[BEGIN]

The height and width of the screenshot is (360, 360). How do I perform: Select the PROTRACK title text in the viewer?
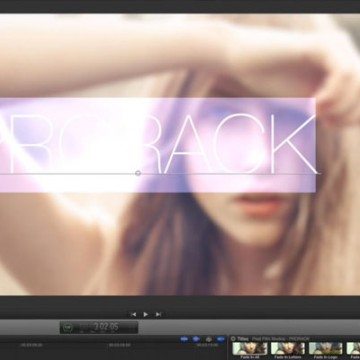[x=158, y=144]
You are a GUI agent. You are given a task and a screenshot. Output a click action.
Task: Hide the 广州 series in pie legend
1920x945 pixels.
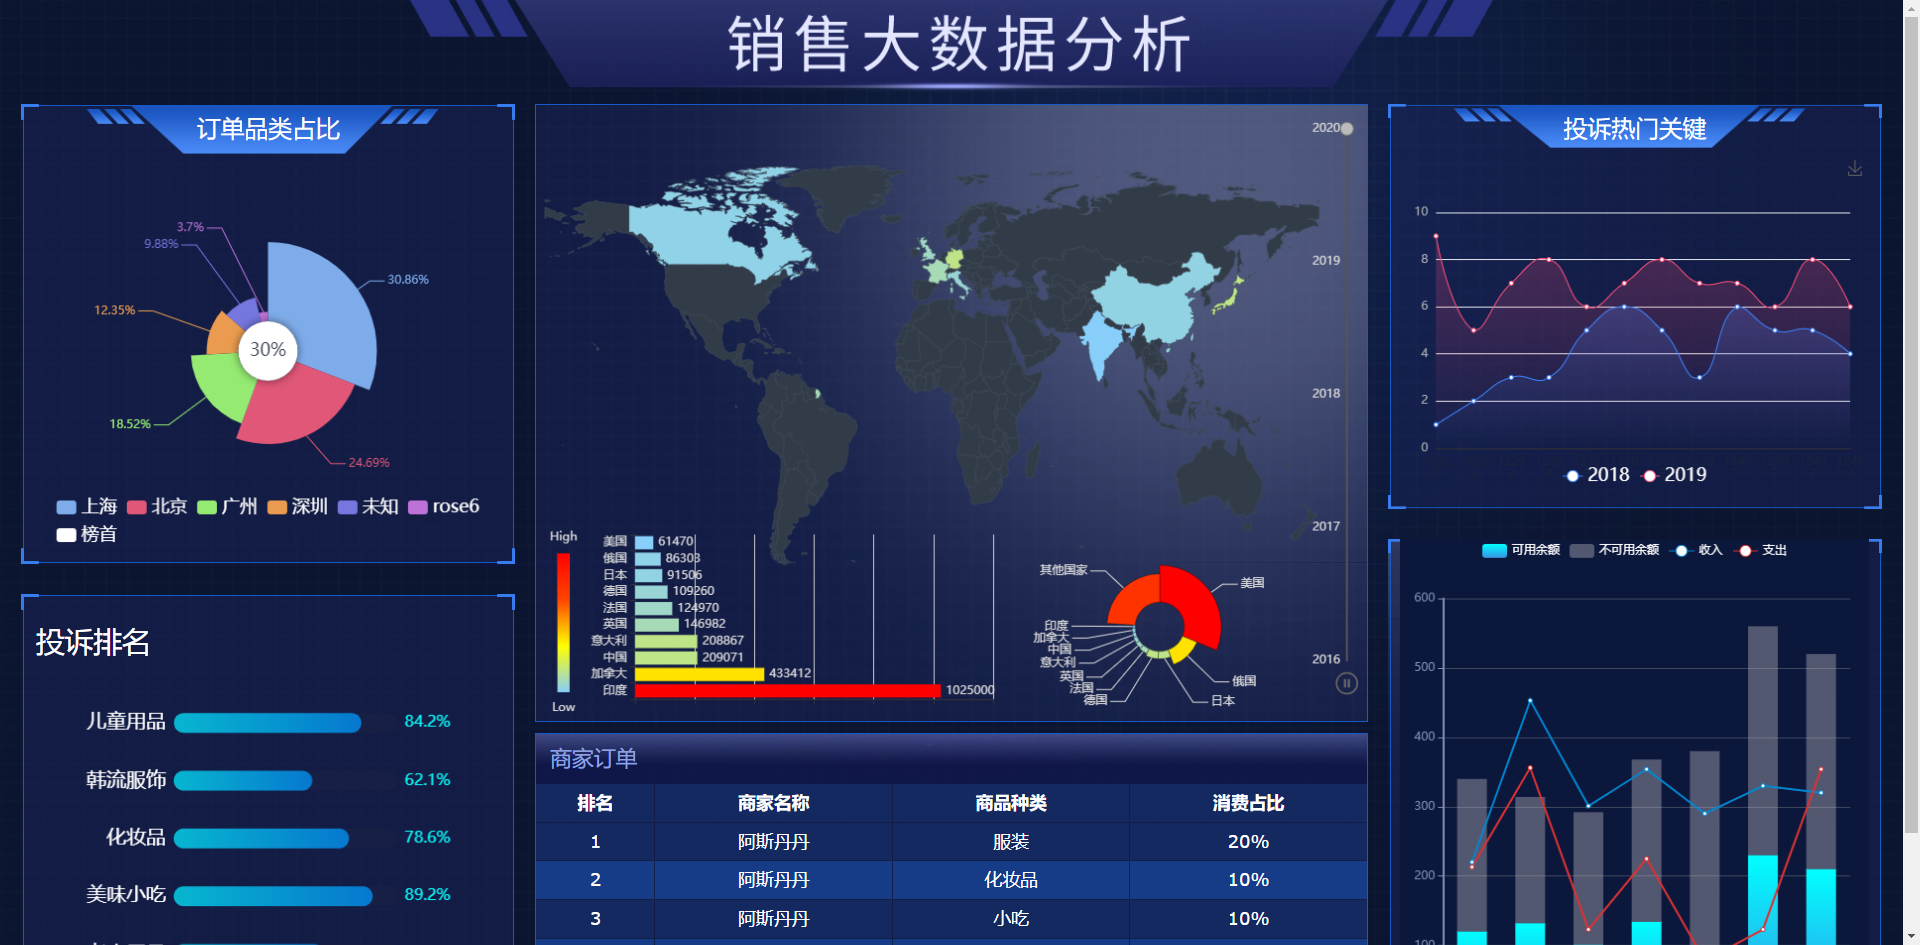(227, 506)
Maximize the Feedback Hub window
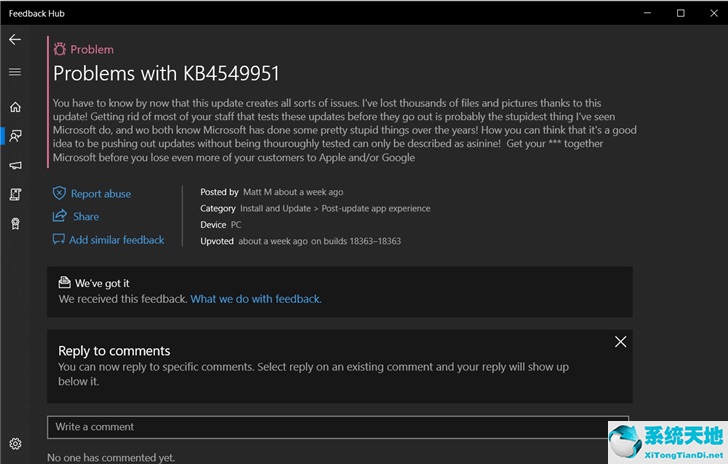Image resolution: width=728 pixels, height=464 pixels. [x=681, y=13]
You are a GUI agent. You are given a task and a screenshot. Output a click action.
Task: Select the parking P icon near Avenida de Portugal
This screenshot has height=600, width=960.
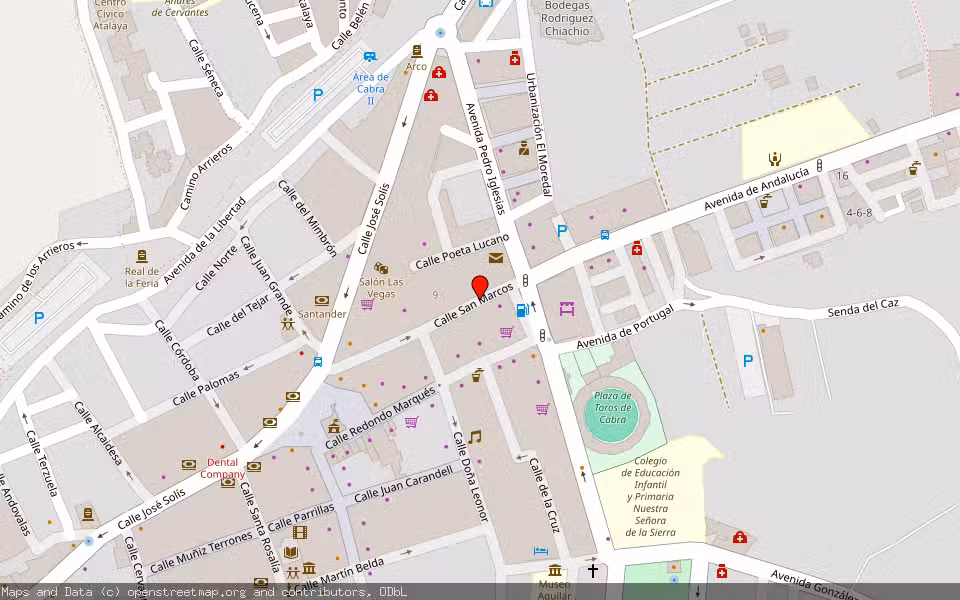tap(746, 362)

[END]

* YOUR INSTRUCTIONS
Return every line of the records above unchanged, leaving out the pictures.

* FINAL ANSWER
The height and width of the screenshot is (360, 360). How do I perform: Select the PROTRACK title text in the viewer?
[x=158, y=144]
You are a GUI agent. You are given a task and a screenshot. Output a click action.
Task: Hide the 广州 series in pie legend
1920x945 pixels.
(227, 506)
Maximize the Feedback Hub window
Image resolution: width=728 pixels, height=464 pixels. [x=681, y=13]
You are a GUI agent. You are given a task and a screenshot. Output a click action.
Task: Select the parking P icon near Avenida de Portugal
This screenshot has height=600, width=960.
tap(746, 362)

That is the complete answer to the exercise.